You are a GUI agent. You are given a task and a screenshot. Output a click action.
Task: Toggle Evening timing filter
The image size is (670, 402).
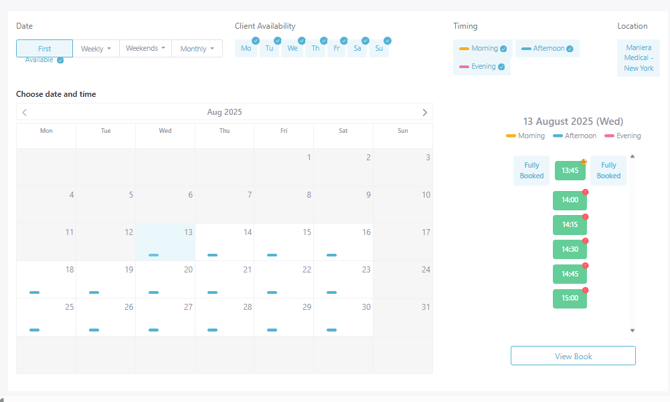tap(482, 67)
--
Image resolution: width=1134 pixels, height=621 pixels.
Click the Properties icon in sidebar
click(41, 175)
* * *
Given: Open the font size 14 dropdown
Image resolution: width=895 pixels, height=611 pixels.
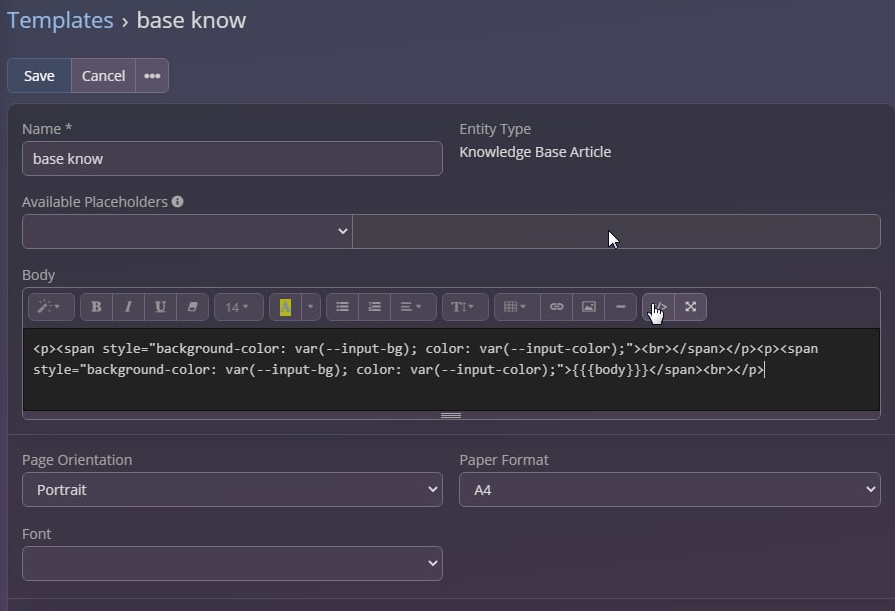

- WHAT THIS TASK INVOLVES -
Above this task is a listing. Restate, word for word and with nothing added, the lines from the one with "Given: Open the font size 14 dropdown" through the one with "Image resolution: width=895".

- RESPONSE BELOW -
Given: Open the font size 14 dropdown
Image resolution: width=895 pixels, height=611 pixels.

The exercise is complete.